→ WHAT THE TASK ASKS:
In the records that follow, find each line with "will" and pull it out.

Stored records
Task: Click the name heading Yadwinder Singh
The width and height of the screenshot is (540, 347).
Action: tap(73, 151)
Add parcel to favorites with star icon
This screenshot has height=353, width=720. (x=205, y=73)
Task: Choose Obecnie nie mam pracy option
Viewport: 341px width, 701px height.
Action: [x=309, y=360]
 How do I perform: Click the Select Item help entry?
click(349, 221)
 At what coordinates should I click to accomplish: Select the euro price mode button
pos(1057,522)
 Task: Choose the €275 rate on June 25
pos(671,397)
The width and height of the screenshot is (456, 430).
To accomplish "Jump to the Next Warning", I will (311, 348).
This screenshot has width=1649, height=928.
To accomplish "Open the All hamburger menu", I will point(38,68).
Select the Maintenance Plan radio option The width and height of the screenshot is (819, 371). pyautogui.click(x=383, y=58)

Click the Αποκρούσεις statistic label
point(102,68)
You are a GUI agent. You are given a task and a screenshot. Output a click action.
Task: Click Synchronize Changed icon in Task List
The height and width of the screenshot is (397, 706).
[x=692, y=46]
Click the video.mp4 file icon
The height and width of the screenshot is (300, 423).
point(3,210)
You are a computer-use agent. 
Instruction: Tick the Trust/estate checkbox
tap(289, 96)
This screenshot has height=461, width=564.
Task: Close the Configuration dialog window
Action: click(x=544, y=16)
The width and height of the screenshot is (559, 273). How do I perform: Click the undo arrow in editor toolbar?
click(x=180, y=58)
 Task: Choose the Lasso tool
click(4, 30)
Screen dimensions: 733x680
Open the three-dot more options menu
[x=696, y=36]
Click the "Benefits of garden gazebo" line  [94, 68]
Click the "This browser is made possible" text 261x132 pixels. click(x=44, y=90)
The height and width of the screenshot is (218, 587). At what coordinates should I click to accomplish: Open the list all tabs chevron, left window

→ RESPONSE BELOW:
To accomplish "Jump to the Next Warning", I will (311, 348).
To accomplish "Open the All hamburger menu", I will point(38,68).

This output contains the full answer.